42. Works with other health care professionals to provide care that is continuous in nature by incorporating measures, such as appropriate sharing of information, to minimize the impact of service delivery disruptions.

43. Acknowledges the contributions and expertise of others and actively solicits others’ feedback and expertise.



10)  Are the behaviors sufficiently distinct from one another? If no or unsure, please list in the comments box below.




11)  Are there any behaviors that could be combined or removed? If yes, please list in the comments box below.




12)  Are any interprofessional professional behaviors missing?
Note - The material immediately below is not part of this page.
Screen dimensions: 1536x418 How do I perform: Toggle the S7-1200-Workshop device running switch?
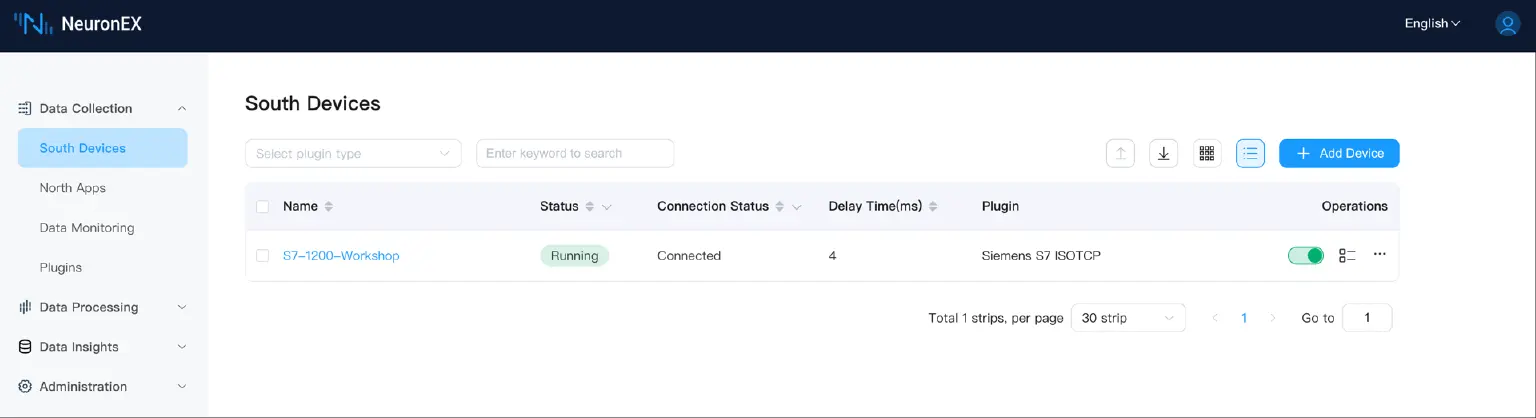pos(1305,256)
If yes, please list in the comments box below.






13)  Are the identified behaviors collectively sufficient to assess interprofessional professionalism?  If no or unsure, please list in the comments box below.






14)  Based on your identified role(s) in your profession in question #3, could you measure these observable interprofessional professionalism behaviors in professional students?



15)  Based on your identified role(s) in your profession in question #3, could you measure these observable interprofessional professionalism behaviors in professional students across other health professions?



16)  Based on your identified role(s) in your profession in question #3, could you measure these observable interprofessional professionalism behaviors in other practicing professionals?




Thank you for taking the time to complete this interprofessional professionalism survey!